Fliss, who also maintains a private practice, cited workload demands as the reason for her resignation. In 2016, an estimated 1,200 cremation permits were issued in the tri-county area; 430 death cases were either reviewed or investigated, while an estimated 52 autopsies were ordered. Factors including regional population growth, increasing traffic and visitors, and a growing opiate epidemic have led to a rise in annual deaths, according to county health department records. “The time and energy required for this position has grown beyond my ability,” Fliss wrote in her resignation letter.

Deputy Medical Examiner Kari Young is also resigning effective December 31, according to Grand Traverse County Health Officer Wendy Trute. The departures leave the three counties with two weeks to find a new medical examiner.

Trute will go before county boards this week with a proposal to hire the Western Michigan University Homer Stryker M.D. School of Medicine (WMed) to take over as medical examiner for Grand Traverse, Leelanau and Benzie counties. WMed already provides autopsy services for the region; it also serves as medical examiner for five other Michigan counties.

The proposal calls for WMed to use a secure video conferencing network to provide remote services from its team of pathologists in some death cases, potentially reducing the number of bodies that have be transported out of the area. Local case investigations would also be overhauled, with WMed training and deploying local investigators who meet national accredited standards instead of relying on EMTs to perform those services. WMed would also provide cremation certificates twice-daily by fax to area funeral directors, and would issue death certificates via the state’s web-based application.

Grand Traverse County Deputy Administrator Jennifer DeHaan says the proposed arrangement is “an innovative solution to a problem that will bring in technology through tele-medicine, as well as regional partnerships to enhance services to both citizens and law enforcement agencies.” Leelanau County Administrator Chet Janik and Benzie County Administrator Mitch Deisch have also both signaled their support for a 90-day agreement with WMed as “an interim solution to not having a medical examiner,” according to Trute. Entering into a shorter three-month agreement will buy each county time to fully weigh the pros and cons of moving forward with a long-term contract with WMed, says Trute.

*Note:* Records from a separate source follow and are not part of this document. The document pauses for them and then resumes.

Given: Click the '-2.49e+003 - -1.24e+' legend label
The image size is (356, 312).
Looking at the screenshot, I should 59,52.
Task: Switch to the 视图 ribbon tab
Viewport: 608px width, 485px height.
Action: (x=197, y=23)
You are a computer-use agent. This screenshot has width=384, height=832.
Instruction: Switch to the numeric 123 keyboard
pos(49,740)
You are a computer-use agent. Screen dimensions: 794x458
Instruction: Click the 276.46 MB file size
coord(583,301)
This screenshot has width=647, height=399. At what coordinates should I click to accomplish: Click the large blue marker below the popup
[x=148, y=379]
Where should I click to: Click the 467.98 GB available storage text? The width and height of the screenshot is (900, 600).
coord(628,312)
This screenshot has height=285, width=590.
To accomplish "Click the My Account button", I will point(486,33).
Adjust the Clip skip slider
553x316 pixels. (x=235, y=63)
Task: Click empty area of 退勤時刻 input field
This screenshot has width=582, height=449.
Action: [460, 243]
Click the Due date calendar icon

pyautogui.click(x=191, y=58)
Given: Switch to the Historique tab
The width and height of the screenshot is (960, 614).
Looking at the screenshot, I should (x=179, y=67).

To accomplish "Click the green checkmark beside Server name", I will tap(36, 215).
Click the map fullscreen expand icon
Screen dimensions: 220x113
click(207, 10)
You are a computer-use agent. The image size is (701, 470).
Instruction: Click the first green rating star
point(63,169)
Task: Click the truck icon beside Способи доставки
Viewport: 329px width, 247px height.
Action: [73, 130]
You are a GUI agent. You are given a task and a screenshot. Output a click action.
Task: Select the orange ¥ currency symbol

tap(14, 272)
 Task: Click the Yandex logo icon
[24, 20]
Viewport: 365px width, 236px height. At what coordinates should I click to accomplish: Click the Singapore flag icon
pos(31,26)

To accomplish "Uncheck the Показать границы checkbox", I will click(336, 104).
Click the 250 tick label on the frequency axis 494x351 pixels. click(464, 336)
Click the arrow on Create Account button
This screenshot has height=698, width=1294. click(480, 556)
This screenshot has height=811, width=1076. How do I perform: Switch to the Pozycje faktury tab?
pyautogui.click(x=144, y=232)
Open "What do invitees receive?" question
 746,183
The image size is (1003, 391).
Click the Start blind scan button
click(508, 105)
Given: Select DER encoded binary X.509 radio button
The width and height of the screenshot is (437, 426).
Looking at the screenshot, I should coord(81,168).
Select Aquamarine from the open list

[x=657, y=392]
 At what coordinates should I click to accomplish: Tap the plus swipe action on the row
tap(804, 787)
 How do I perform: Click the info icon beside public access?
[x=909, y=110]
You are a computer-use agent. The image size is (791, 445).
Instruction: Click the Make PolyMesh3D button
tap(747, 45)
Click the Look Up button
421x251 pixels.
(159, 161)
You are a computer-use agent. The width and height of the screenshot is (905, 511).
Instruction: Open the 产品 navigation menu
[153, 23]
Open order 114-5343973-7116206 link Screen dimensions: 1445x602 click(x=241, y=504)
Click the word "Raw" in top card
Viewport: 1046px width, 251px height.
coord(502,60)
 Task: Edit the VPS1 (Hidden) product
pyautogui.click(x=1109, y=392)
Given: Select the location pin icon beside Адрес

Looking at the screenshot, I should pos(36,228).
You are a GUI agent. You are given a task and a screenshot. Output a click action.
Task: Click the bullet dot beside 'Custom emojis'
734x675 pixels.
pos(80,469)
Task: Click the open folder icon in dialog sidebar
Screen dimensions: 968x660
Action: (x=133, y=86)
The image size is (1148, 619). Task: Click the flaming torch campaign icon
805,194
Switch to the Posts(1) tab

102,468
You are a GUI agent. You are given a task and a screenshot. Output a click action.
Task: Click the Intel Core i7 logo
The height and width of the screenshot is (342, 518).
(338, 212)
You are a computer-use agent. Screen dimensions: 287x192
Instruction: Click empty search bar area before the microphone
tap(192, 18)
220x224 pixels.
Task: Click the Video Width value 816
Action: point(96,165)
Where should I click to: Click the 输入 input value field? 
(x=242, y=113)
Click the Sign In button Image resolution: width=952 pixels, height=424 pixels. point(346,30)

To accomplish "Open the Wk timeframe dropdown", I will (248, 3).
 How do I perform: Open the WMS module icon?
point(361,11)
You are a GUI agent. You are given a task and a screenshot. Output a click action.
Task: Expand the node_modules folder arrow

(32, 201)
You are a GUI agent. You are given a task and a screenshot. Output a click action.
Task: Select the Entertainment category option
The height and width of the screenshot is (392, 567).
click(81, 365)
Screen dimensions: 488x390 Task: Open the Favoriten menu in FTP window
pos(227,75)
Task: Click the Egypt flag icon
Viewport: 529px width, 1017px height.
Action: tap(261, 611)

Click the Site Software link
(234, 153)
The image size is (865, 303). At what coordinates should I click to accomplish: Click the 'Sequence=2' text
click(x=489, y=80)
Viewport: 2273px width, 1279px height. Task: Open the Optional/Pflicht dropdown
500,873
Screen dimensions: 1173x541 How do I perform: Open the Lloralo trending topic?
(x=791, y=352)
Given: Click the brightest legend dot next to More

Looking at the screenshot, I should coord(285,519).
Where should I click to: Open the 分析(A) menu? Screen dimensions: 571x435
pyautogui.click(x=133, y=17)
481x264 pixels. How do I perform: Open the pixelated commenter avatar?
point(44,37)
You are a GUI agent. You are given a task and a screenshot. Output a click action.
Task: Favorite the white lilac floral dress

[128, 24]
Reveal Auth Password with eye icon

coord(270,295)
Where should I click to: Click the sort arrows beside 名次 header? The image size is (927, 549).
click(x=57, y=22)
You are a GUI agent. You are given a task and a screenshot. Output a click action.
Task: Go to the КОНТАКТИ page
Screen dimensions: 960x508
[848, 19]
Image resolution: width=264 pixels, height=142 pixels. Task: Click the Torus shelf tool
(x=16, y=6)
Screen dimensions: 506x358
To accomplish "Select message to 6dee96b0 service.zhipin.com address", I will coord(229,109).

Trute says the partnership will lead to higher quality services and staffing efficiencies, but it will come at a higher cost – at least initially. WMed’s proposed three-month contract will cost just over $135,000, with Grand Traverse County paying 70 percent (roughly $97,000) and Leelanau and Benzie paying 15 percent each (roughly $19,000). The 2016 budget for all three counties for medical examiner services was about $420,000 – or $105,000 for three months. But Trute notes WMed’s proposal includes some upfront training and implementation costs, and that new technology and efficiencies could lead to savings long-term.

“Some of these cost savings are not realized during the first 90 days due to time needed to hire and train staff,” she says. “Additional savings (would) be realized for 2018.”

The arrangement could also buy the counties time to explore a larger long-term goal of creating a regional medical examiner office. In order to perform autopsies locally – instead of outsourcing them to Kalamazoo, as happens now – the region would need to hire a forensic pathologist. But only 500 total forensic pathologists are working in the U.S., a shortage that has created fierce demand for those positions. The region would need the caseload to justify such a hire – typically up to 250 autopsies a year – and a facility large enough to handle that number of cases.

Trute says tri-county officials could solicit neighboring entities – like Antrim, Kalkaska and Otsego counties – to join in a regional partnership that would support such an office. “(A regional office) is more of a three-to-five year goal…but we are aggressively looking at it," she says.